EXERCISE MATERIAL
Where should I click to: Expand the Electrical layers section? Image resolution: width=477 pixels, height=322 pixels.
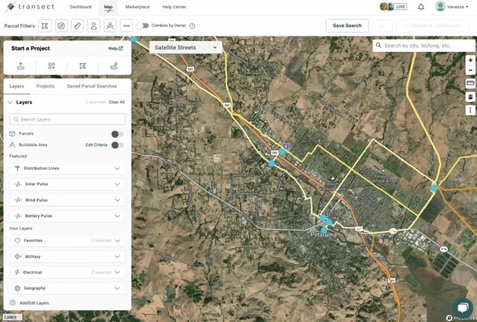click(x=117, y=272)
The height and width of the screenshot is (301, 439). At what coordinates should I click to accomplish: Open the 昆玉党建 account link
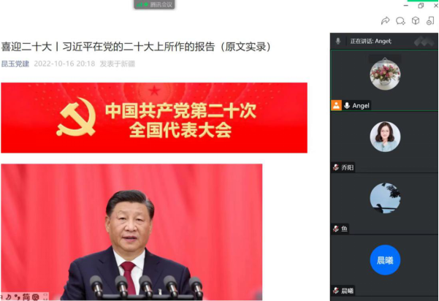[15, 64]
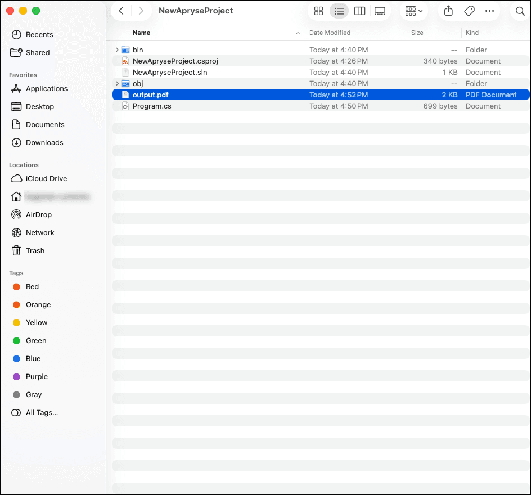Select the list view toggle
This screenshot has height=495, width=531.
(x=339, y=11)
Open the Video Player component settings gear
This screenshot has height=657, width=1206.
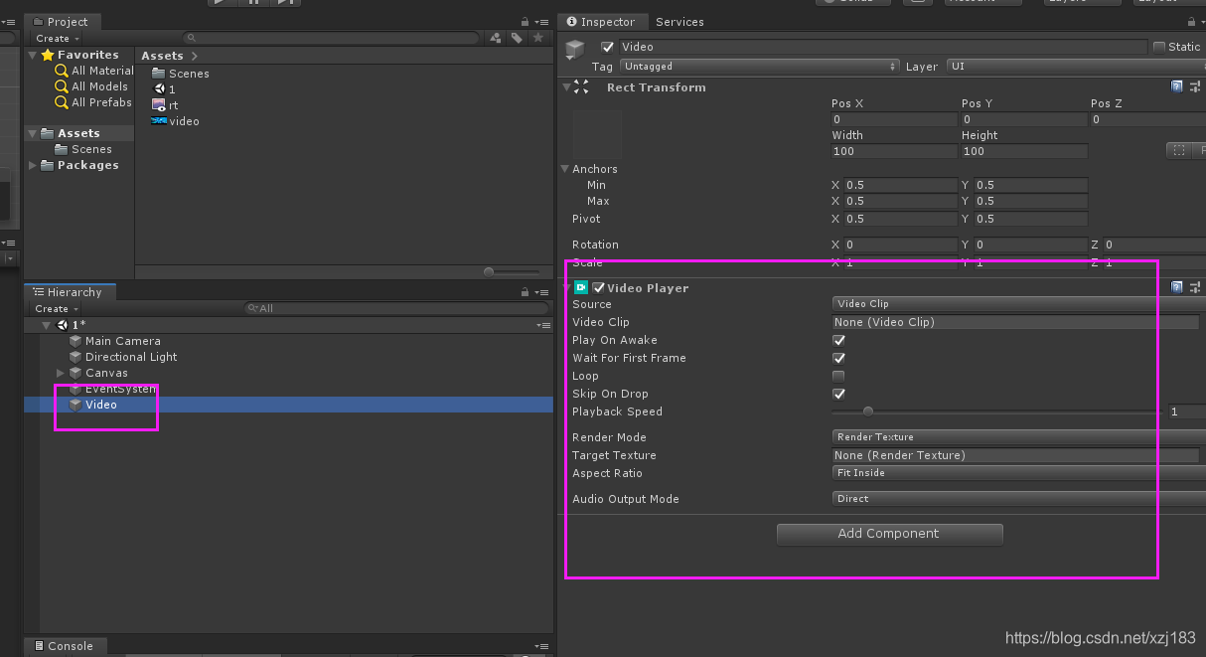[1195, 287]
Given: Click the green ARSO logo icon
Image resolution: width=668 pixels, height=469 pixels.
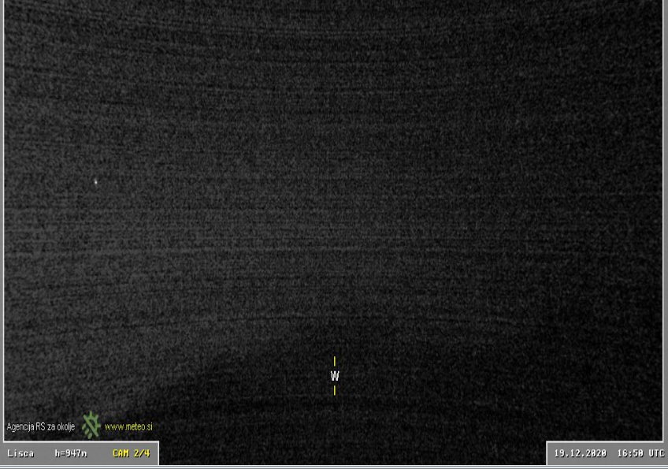Looking at the screenshot, I should point(91,426).
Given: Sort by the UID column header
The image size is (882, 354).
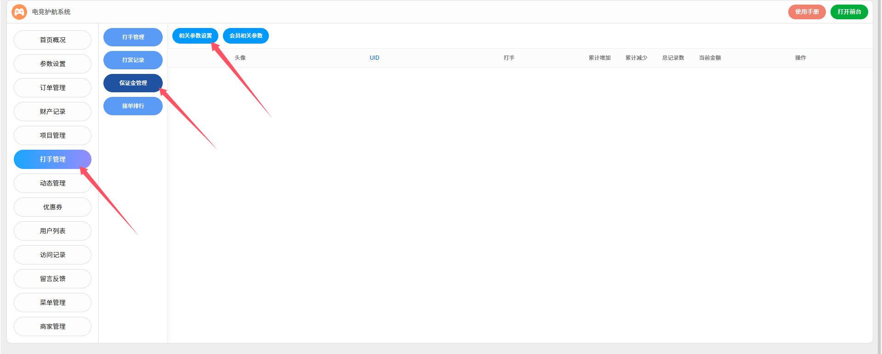Looking at the screenshot, I should 374,58.
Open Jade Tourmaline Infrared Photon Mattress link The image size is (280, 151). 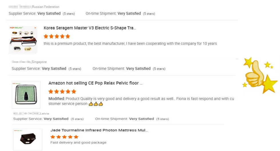click(99, 130)
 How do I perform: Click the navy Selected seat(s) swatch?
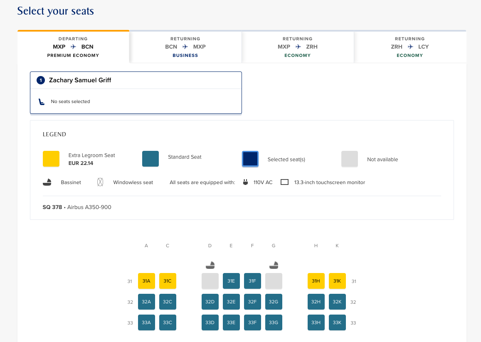tap(250, 159)
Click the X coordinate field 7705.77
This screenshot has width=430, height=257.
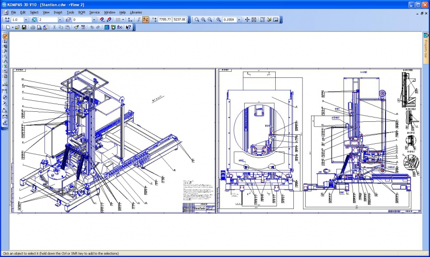click(165, 20)
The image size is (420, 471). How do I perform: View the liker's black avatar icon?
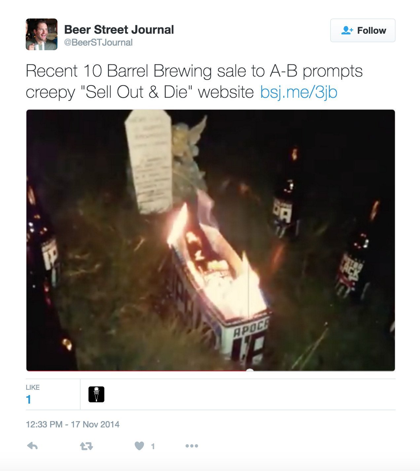click(x=96, y=394)
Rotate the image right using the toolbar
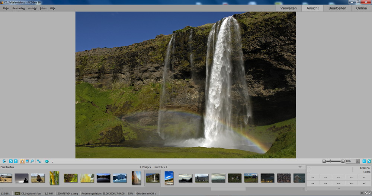The width and height of the screenshot is (372, 196). 16,161
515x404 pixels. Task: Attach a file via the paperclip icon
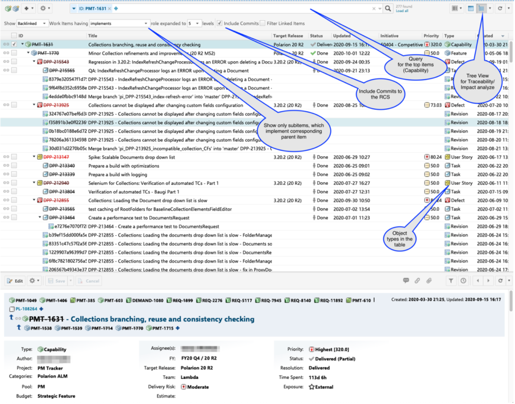tap(428, 280)
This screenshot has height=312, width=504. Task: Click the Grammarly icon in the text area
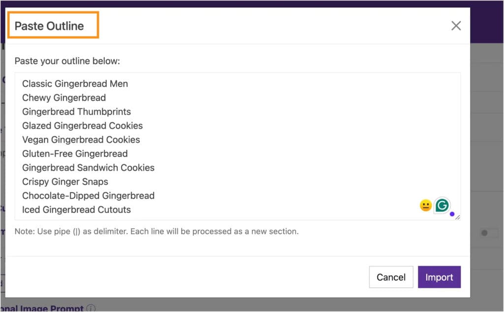click(442, 205)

WHAT TO WORK ON
All that should appear in the answer is the lines above from the line with "This screenshot has height=657, width=1206." through the line with "Given: Sort by the UID column header", retyped exactly, pictures left out.

PROBLEM SOLUTION
This screenshot has height=657, width=1206.
[1195, 287]
Given: Click the green ARSO logo icon
Image resolution: width=668 pixels, height=469 pixels.
Looking at the screenshot, I should point(91,426).
Given: Sort by the UID column header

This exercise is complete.